**THE PROBLEM:** How many separate lines in this material contain the string "icon"? Respond with the number alone.

**DATA RECORDS:**
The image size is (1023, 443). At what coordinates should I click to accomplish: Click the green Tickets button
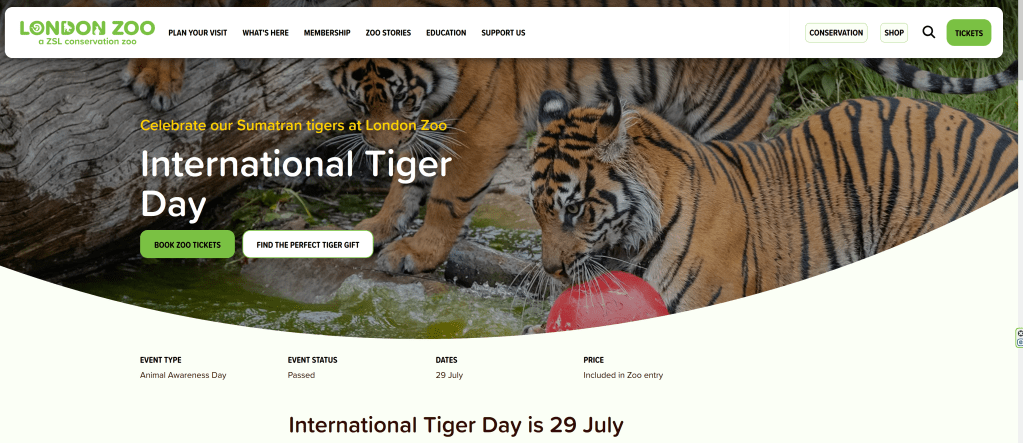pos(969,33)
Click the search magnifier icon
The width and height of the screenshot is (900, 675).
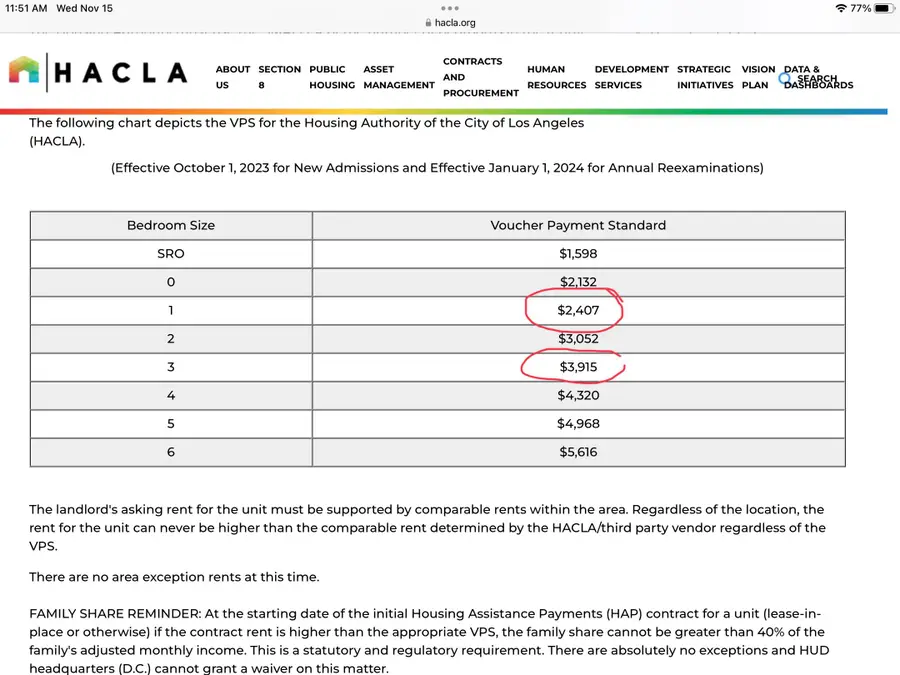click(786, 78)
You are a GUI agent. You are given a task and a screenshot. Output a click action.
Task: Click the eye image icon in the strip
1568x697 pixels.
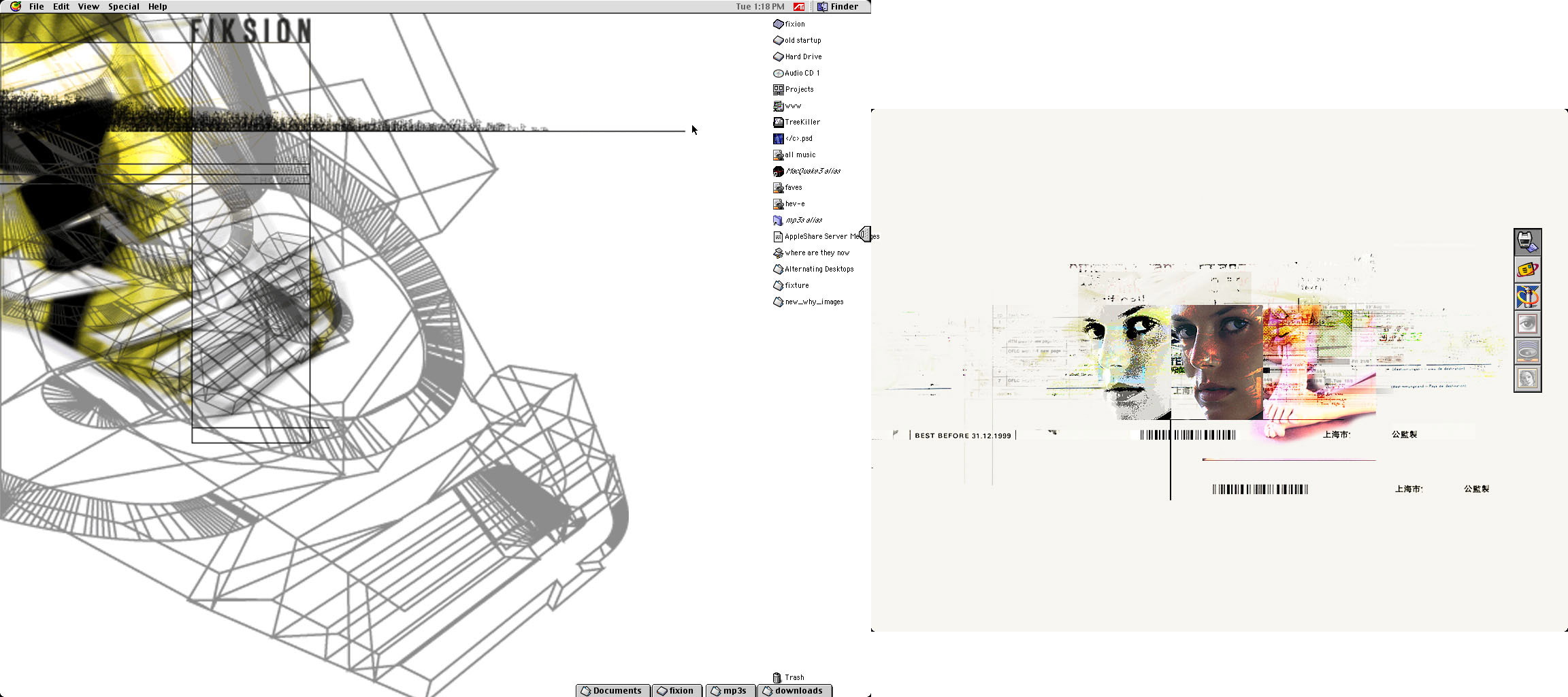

**OUTPUT OF THE EXERCISE:** 2